LibreOffice, JavaScript’ed

LOWA is LibreOffice built with Emscripten as a Wasm executable that runs in the browser. Controlling that LibreOffice through UNO with JavaScript looks like a natural fit. Enter Embind, a mechanism to generate the binding glue between JavaScript and Wasm/C++.

As we will see, the Embind vs. UNO match is not perfect, but it kind-of gets the job done, at least for a first iteration.

Mappings

To dive straight into technical matters, the UNO type system is mapped to JavaScript as follows. (If you would like to see some example code first, jump ahead to the Starting Points and come back here later for reference.)

  • UNO BOOLEAN, depending on context and somewhat inconsistently maps to JavaScript Boolean and to JavaScript Number values 0 and 1. (The C/C++ representation of UNO BOOLEAN is sal_Bool, which is an alias for unsigned char, which Embind maps to JavaScript Number. So in places where we directly rely on Embind, like for the return value of a UNO interface method invocation, we get the Embind mapping to Number. But in places where we have more control, like for the JavaScript get method for a UNO ANY, we can be a bit more fancy and use a mapping to Boolean.)

(Dataset extract):
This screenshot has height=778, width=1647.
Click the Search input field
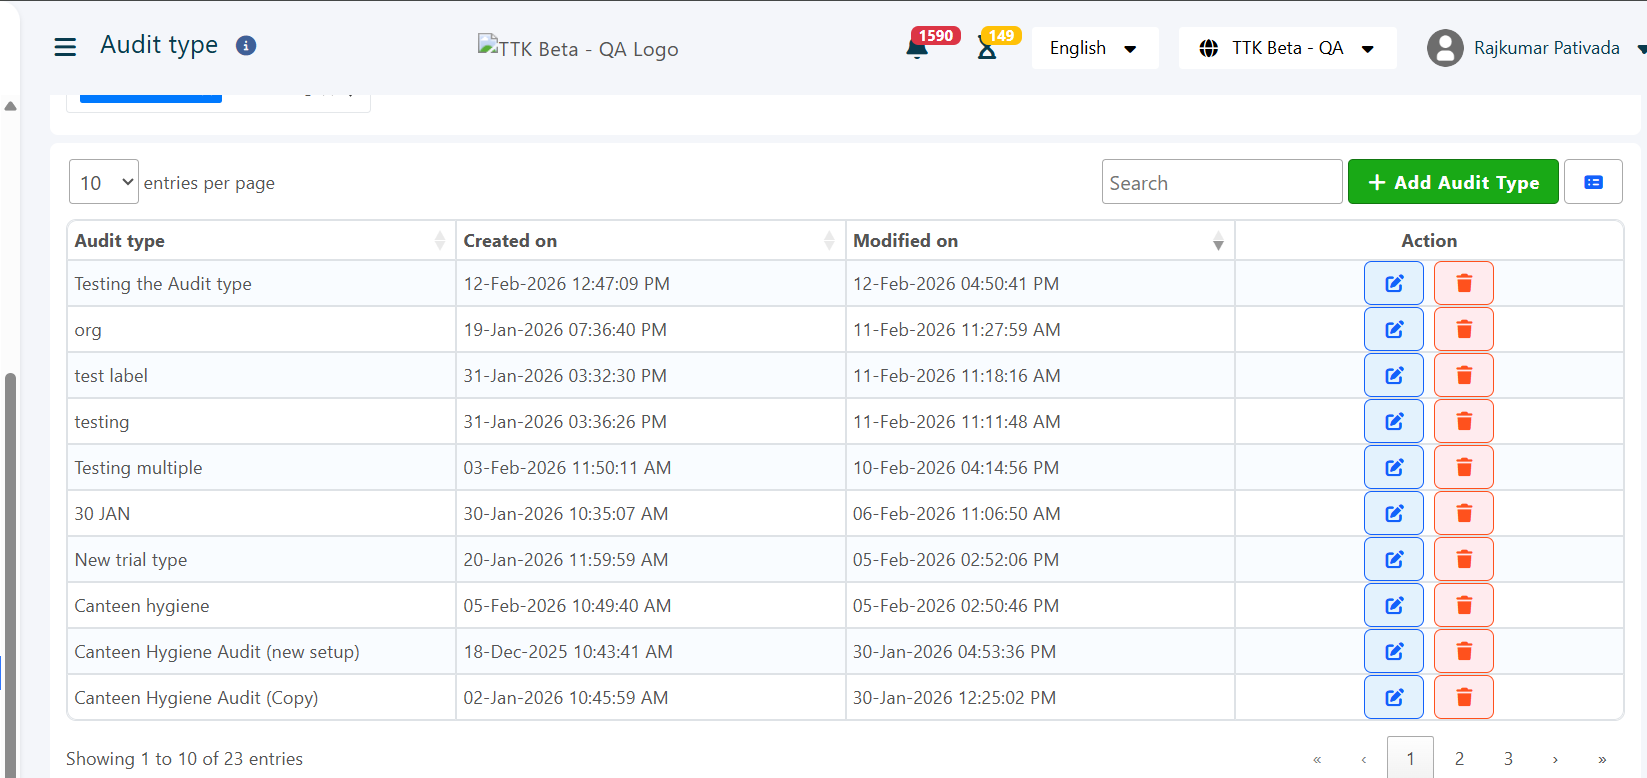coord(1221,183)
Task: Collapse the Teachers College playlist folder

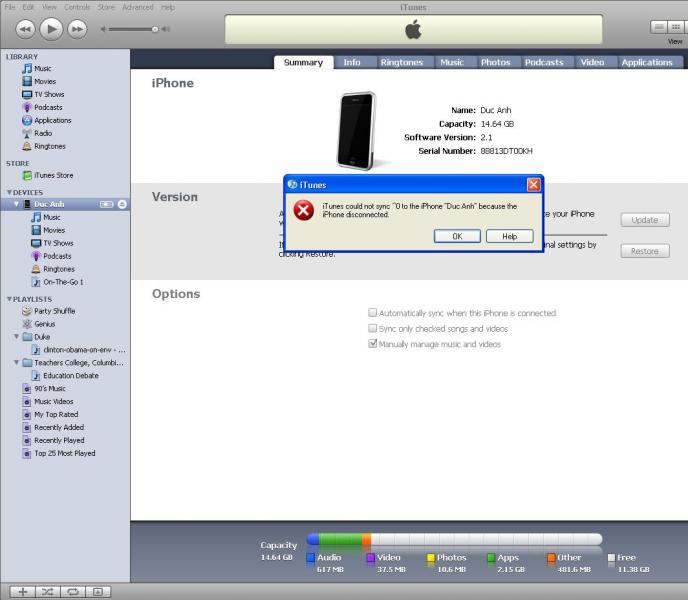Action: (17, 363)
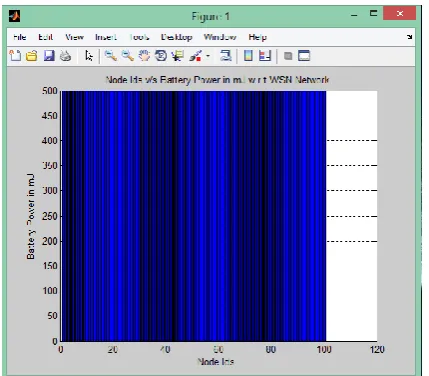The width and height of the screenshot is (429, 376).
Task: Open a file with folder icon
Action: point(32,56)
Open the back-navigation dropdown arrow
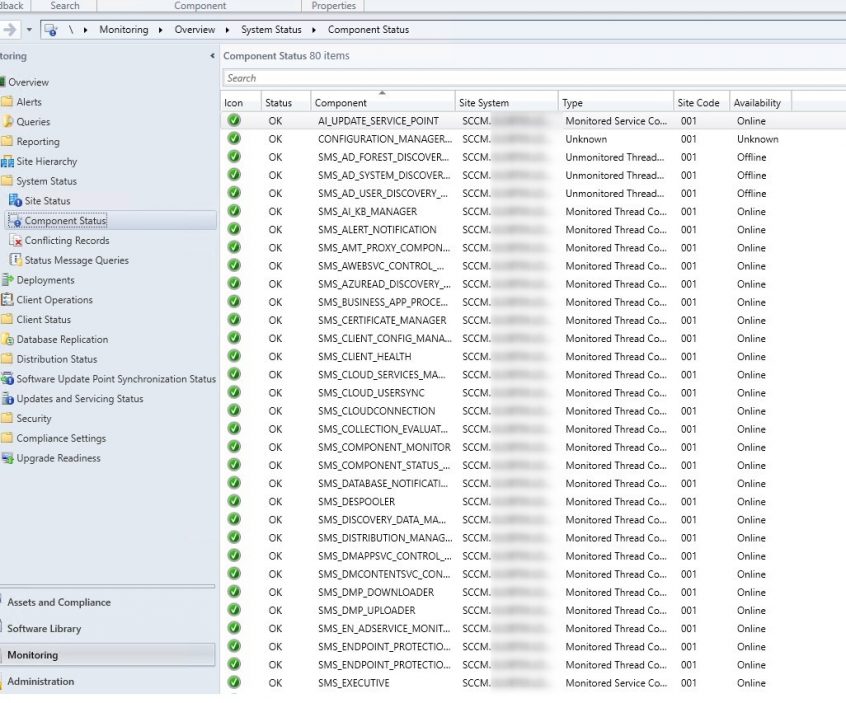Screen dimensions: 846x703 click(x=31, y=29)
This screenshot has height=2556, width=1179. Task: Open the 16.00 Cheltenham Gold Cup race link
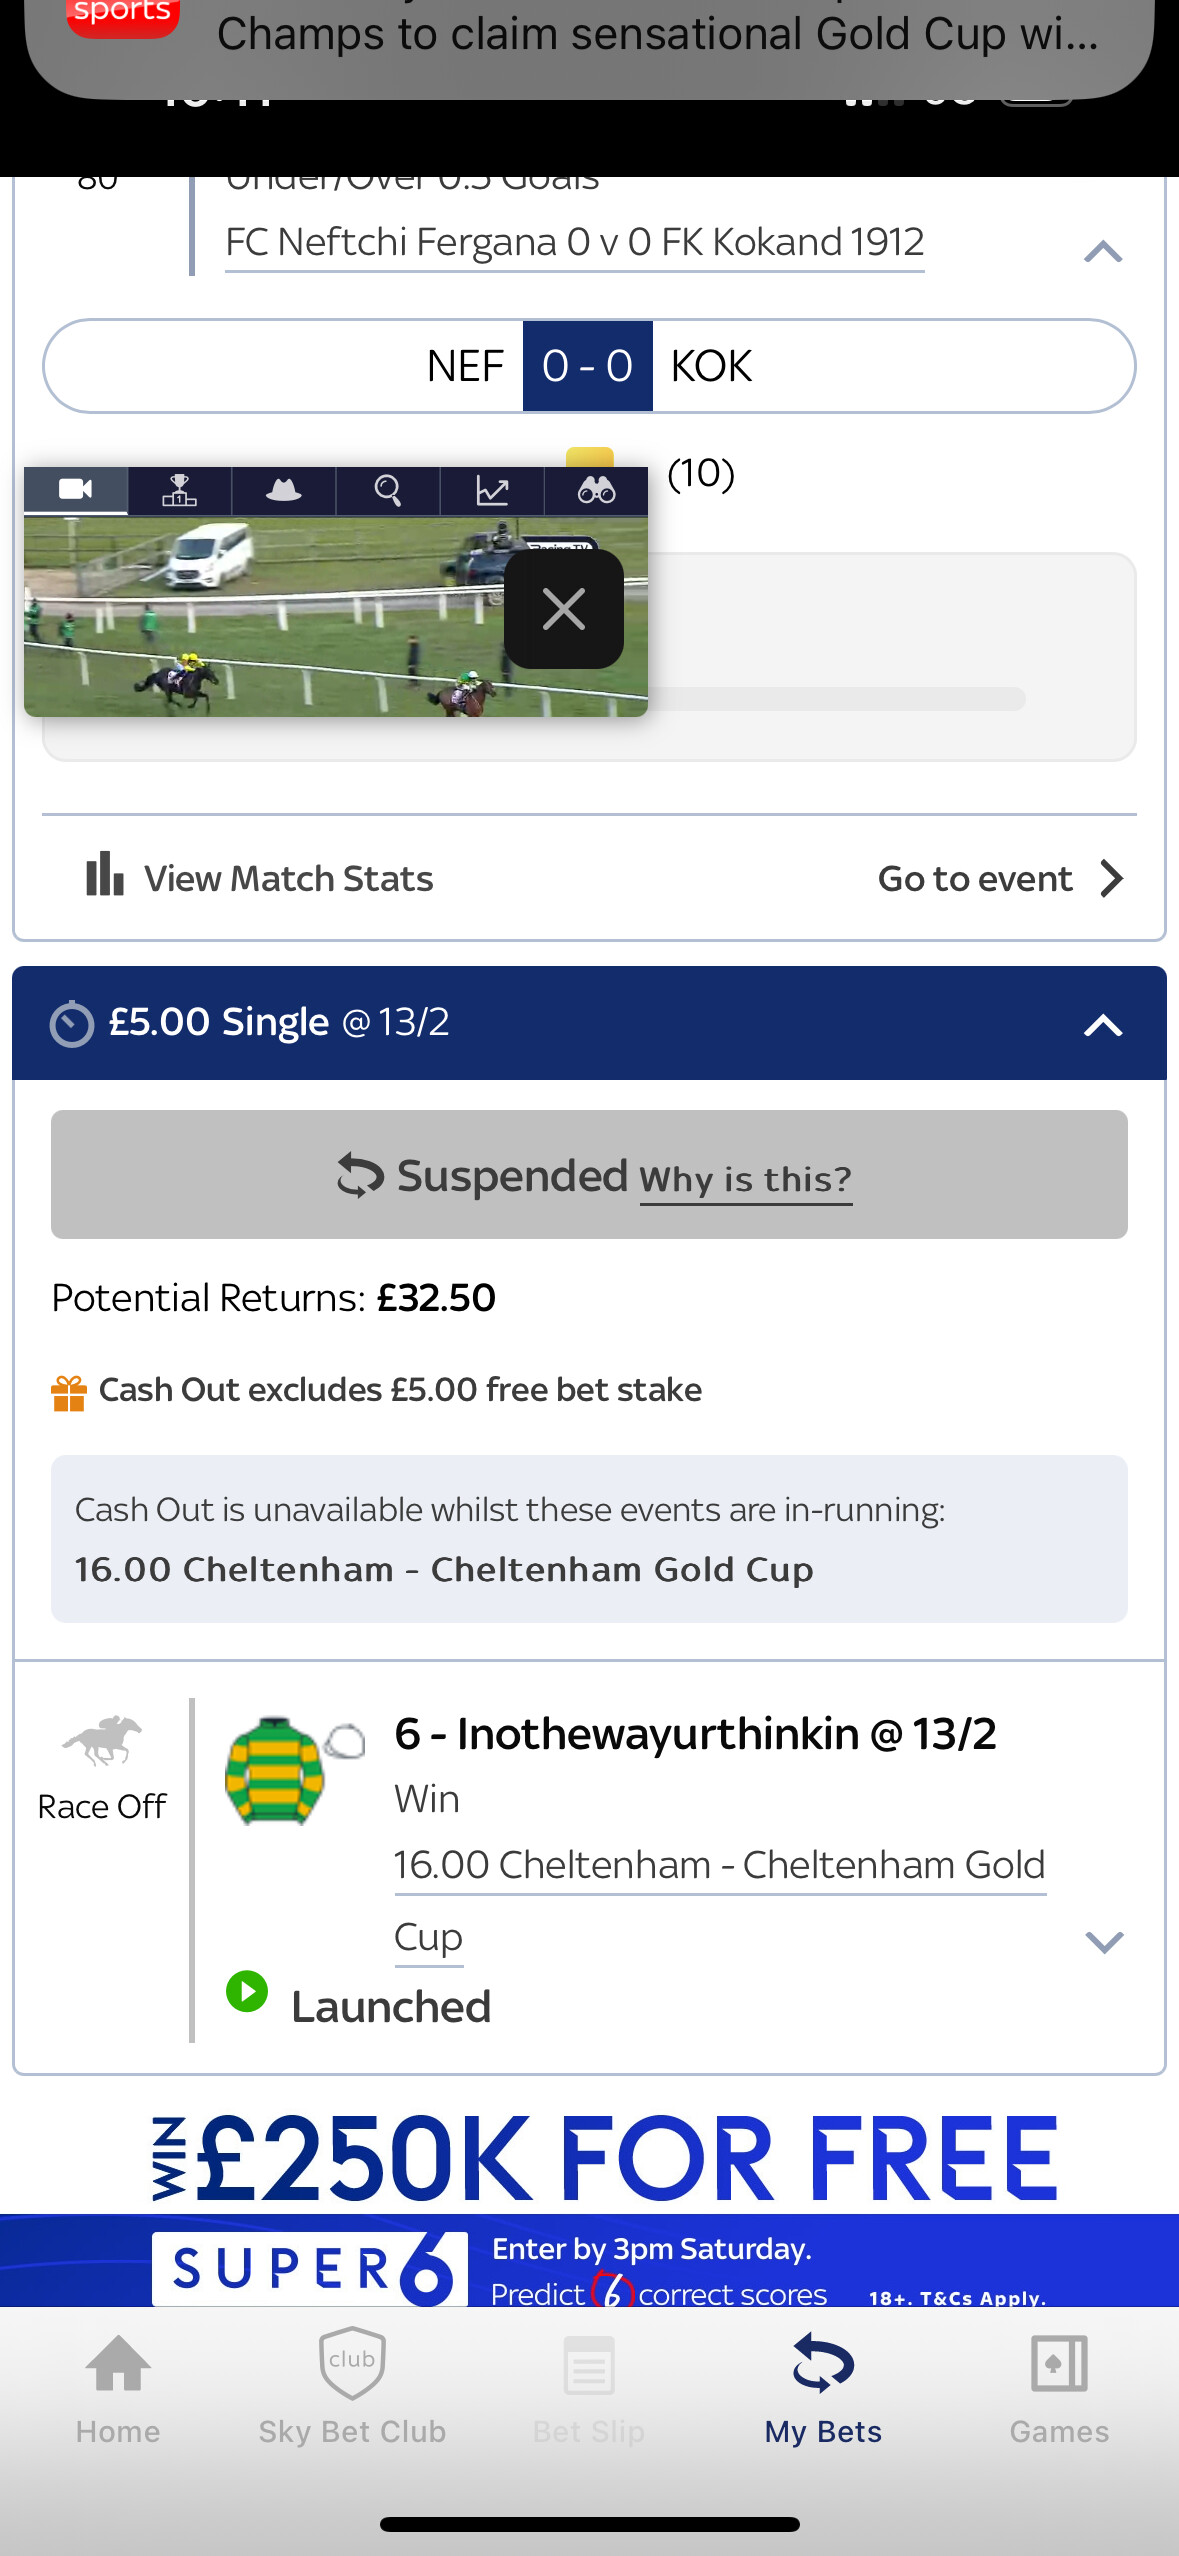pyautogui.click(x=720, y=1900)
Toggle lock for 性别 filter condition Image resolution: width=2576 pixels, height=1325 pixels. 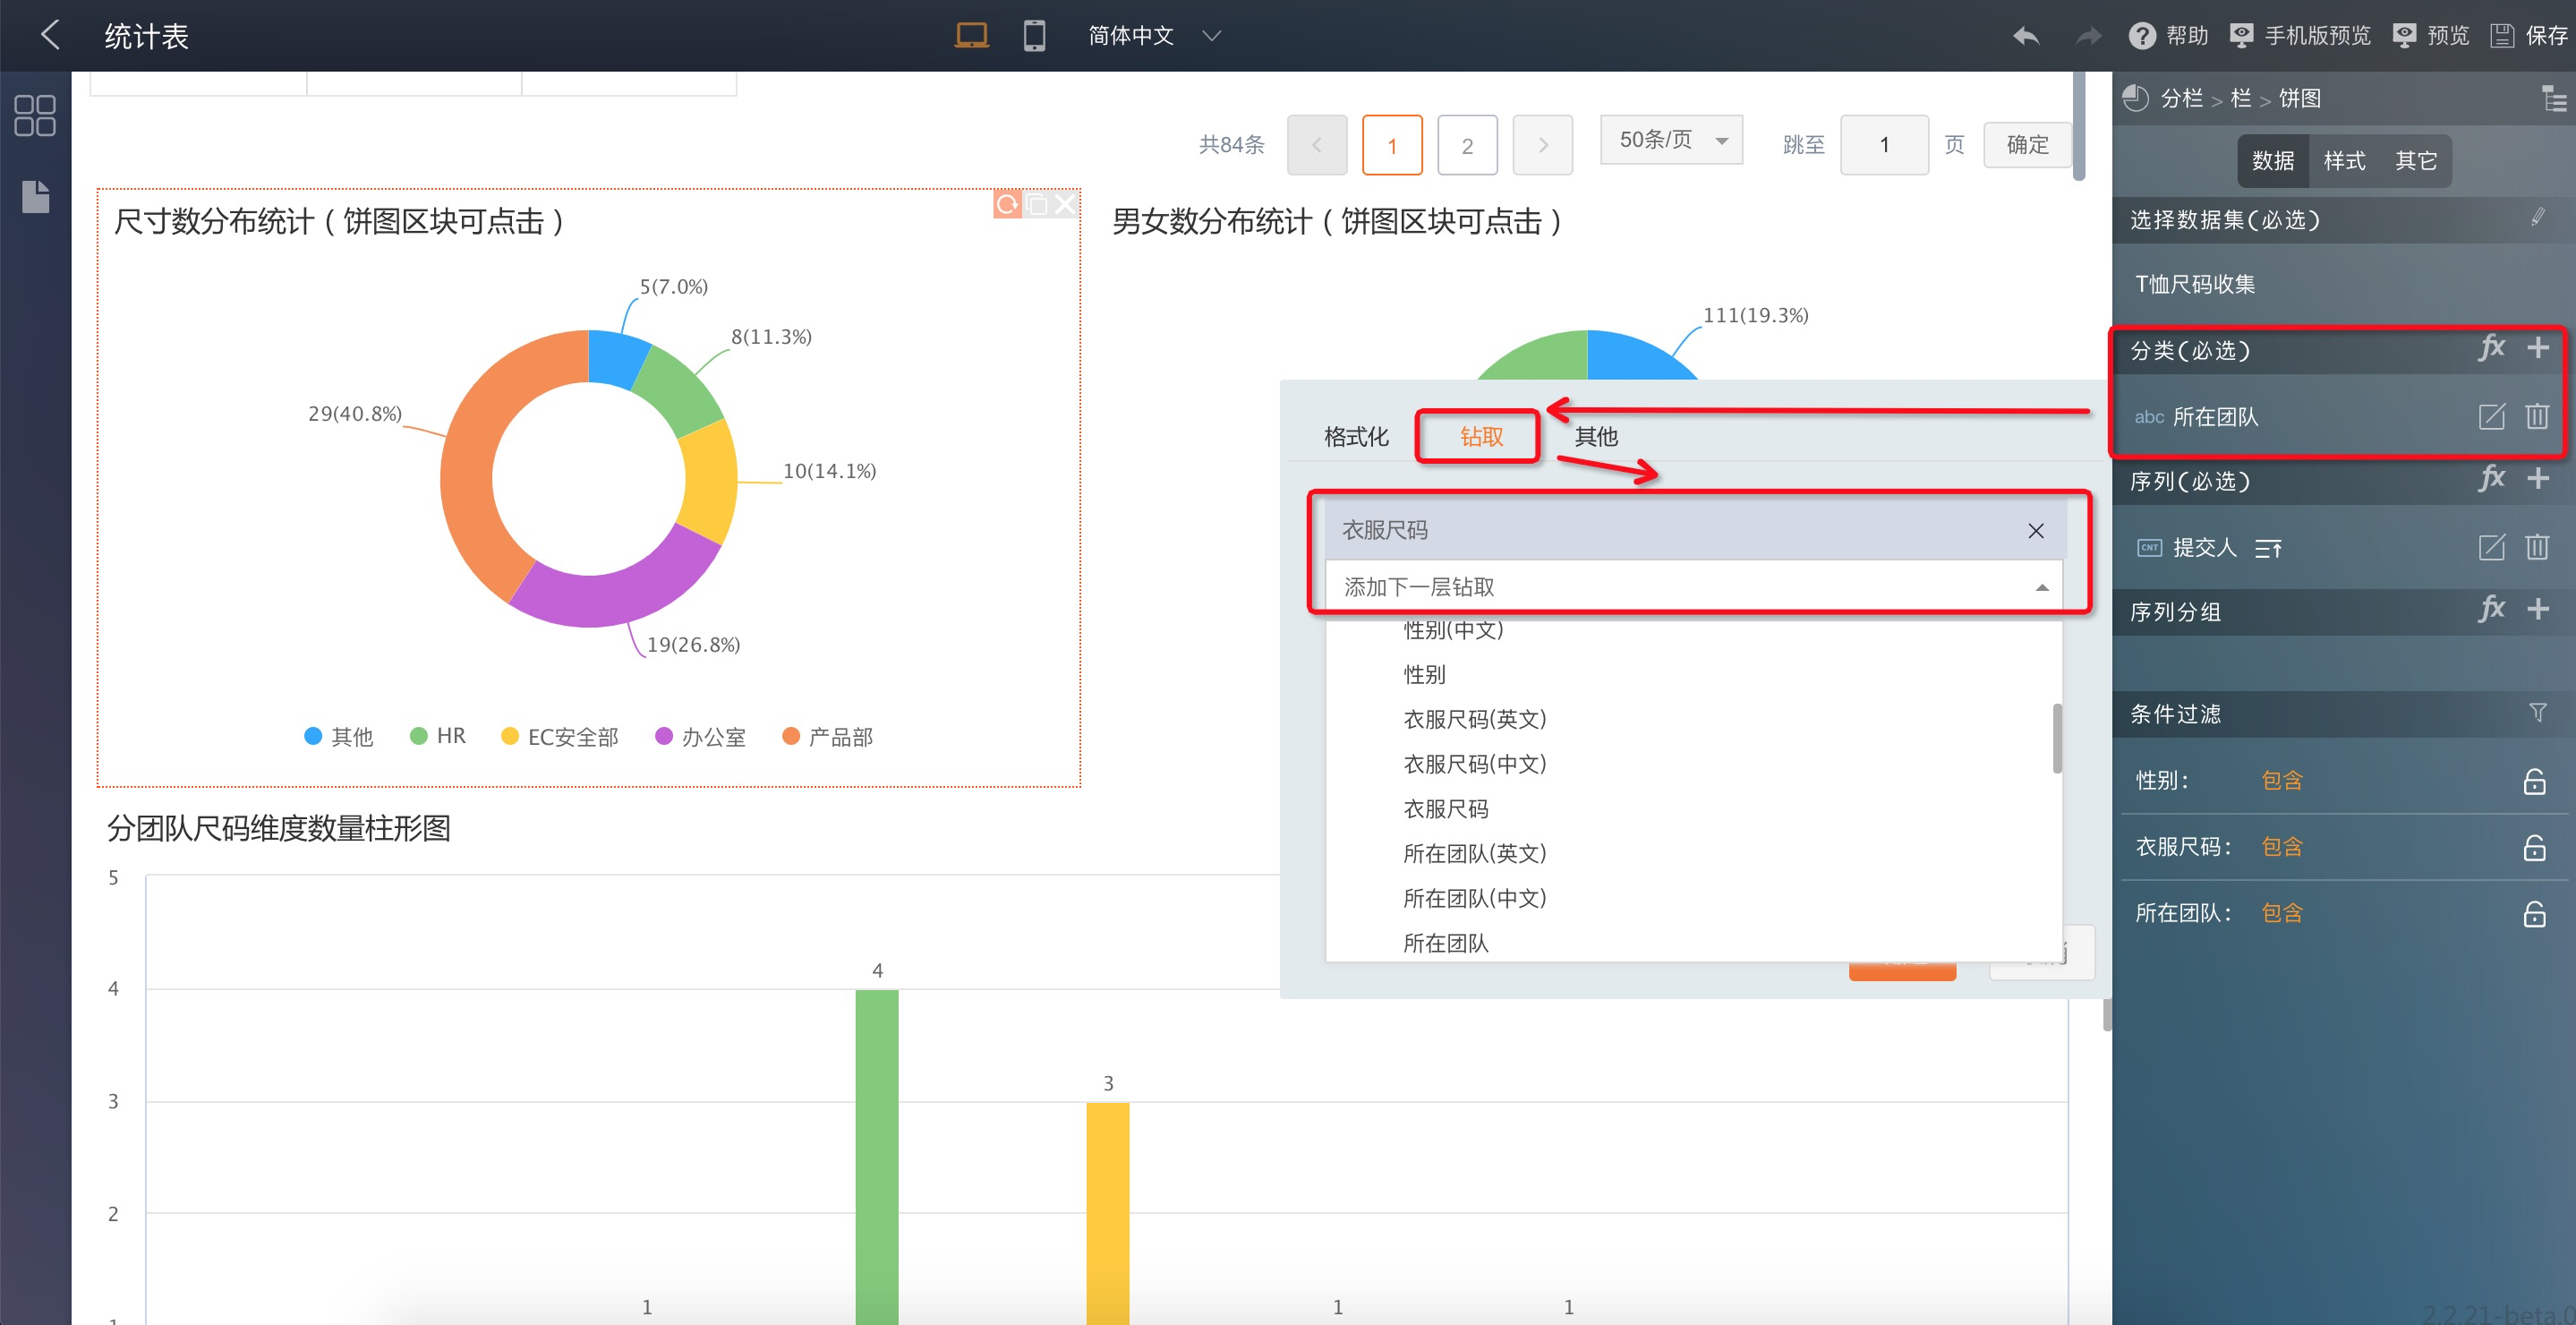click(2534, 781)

(Problems):
A: In the LibreOffice article, what does Embind generate?
B: Please recast the paragraph of the LibreOffice article beginning "LOWA is LibreOffice built" as a short bulleted list that keeps its main facts.
C: Carry on the LibreOffice article from the point where it stops.

(Expected outputs):
A: The binding glue between JavaScript and Wasm/C++.

B:
- LOWA is LibreOffice built with Emscripten as a Wasm executable that runs in the browser.
- Controlling it through UNO with JavaScript looks like a natural fit.
- Embind is a mechanism that generates the binding glue between JavaScript and Wasm/C++.

C:
  • UNO BYTE, SHORT, UNSIGNED SHORT, LONG, UNSIGNED LONG, FLOAT, and DOUBLE all map to JavaScript Number (with restricted value ranges for everything but UNO DOUBLE).
  • UNO HYPER and UNSIGNED HYPER both map to JavaScript BigInt (with restricted value ranges).
  • UNO CHAR and STRING both map to JavaScript String (with single UTF-16 code unit strings for UNO CHAR).
  • UNO TYPE maps to JavaScript Module.uno_Type objects. There are construction functions Module.uno_Type.Void, Module.uno_Type.Boolean, Module.uno_Type.Byte, Module.uno_Type.Short, Module.uno_Type.UnsignedShort, Module.uno_Type.Long, Module.uno_Type.UnsignedLong, Module.uno_Type.Hyper, Module.uno_Type.UnsignedHyper, Module.uno_Type.Float, Module.uno_Type.Double, Module.uno_Type.Char, Module.uno_Type.String, Module.uno_Type.Type, Module.uno_Type.Any, Module.uno_Type.Sequence, Module.uno_Type.Enum, Module.uno_Type.Struct, Module.uno_Type.Exception, and Module.uno_Type.Interface for representations of all the UNO TYPE values. The Module.uno_Type.Sequence construction function recursively takes a UNO TYPE argument for the component type, while the Module.uno_Type.Enum, Module.uno_Type.Struct, Module.uno_Type.Exception, and Module.uno_Type.Interface construction functions each take a string argument denoting the given type’s name in dotted notation (e.g., Module.uno_Type.Interface('com.sun.star.uno.XInterface')). Those JavaScript objects implement toString, which is also used for equality checks (e.g., type === 'com.sun.star.uno.XInterface').
  • UNO ANY maps to JavaScript Module.uno_Any objects. There is a constructor taking a UNO TYPE argument and a corresponding value (using an undefined value for UNO type VOID). Those JavaScript objects implement a method get that returns the JavaScript representation of the contained UNO value.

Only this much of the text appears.